BLOCO DE TEXTO:
Serviço para atendimento de áreas remotas via satélite pode explorar inovação e competição, preservando aspectos de soberania
Por DETI – Divisão Técnica de Eletrônica e Tecnologia da Informação
No periódico Clube de Engenharia em Revista, de maio de 20251, alertávamos sobre a necessidade de regramento de serviços de satélite, especialmente para as proliferações atuais de constelações de satélites de baixa órbita (LEO, do inglês Low Earth Orbit), conjugada com a possibilidade de prestação de serviços de satélite diretamente ao usuário final de celular (D2D, do inglês Direct to Device)2. O usuário móvel, em determinadas situações, poderia receber e transmitir sinais diretamente no seu celular de/para uma antena localizada num satélite, ao invés de para uma estação terrestre. E com isso, poder ter acesso a serviços em regiões remotas onde o satélite lhe desse cobertura. Estão naturalmente envolvidas nesse tipo de serviço, disputas geopolíticas por soberania espacial, por utilização de espectro de frequências e de competição ou integração de infraestruturas terrestres e espaciais.
Reiterando preocupações surgidas no evento Satellite 20253, nos Estados Unidos, em março último, onde se acordou a necessidade do aprofundamento das discussões de prestação desta nova modalidade de serviço, o recente Congresso Latino-Americano de Satélites4, realizado no Rio de Janeiro, em outubro, foi na mesma linha. O Conselheiro da ANATEL, Alexandre Freire, chegou a enfatizar durante o evento: “É uma zona de fronteira que as empresas devem analisar com muita seriedade, sob pena de serem surpreendidas pela atuação impactante e até agressiva de empresas de tecnologia, que passariam a substituí-las”, se referindo a uma possível competição entre prestadoras de serviços de satélite e operadoras móveis.
Outra participante do congresso, Erika Rossetto, diretora do Space Data Association (SDA) e gerente da Claro empresas (antiga Embratel), mencionou que atualmente já existem cerca de 30 mil satélites comissionados, 80% em órbita baixa. Destacou ainda, a necessidade de um adequado gerenciamento de uso das limitadas órbitas terrestres, da ocupação ordenada do também limitado espectro de frequências e esforços conjuntos para evitar riscos de colisão. “Temos que atuar de forma preventiva para evitar que fique incontornável no futuro”. Ela apresentou dados que mostram a Starlink como dominante no mercado mundial, seguida pela Kuiper da Amazon e da One Web, sendo que no Brasil, já existem, segundo a ANATEL, autorizações para cerca 15 prestadores de serviços LEO, inclusive acordos com a Qianfan chinesa.

DADOS BRUTOS:
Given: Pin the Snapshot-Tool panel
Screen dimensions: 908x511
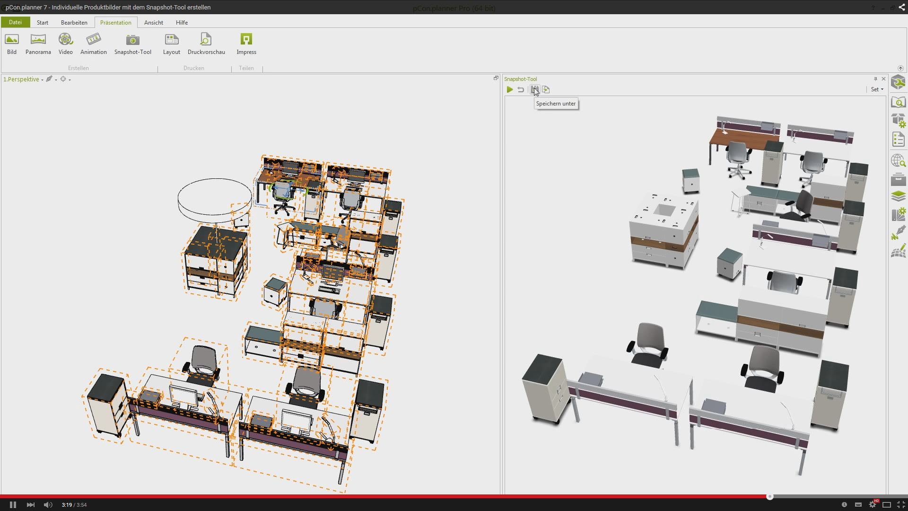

INSTRUÇÃO: De acordo com o texto sobre serviços de satélite, quantos satélites comissionados existem atualmente, segundo Erika Rossetto? Os dados não são necessários para esta atividade.

RESPOSTA DO EXERCÍCIO: Cerca de 30 mil satélites.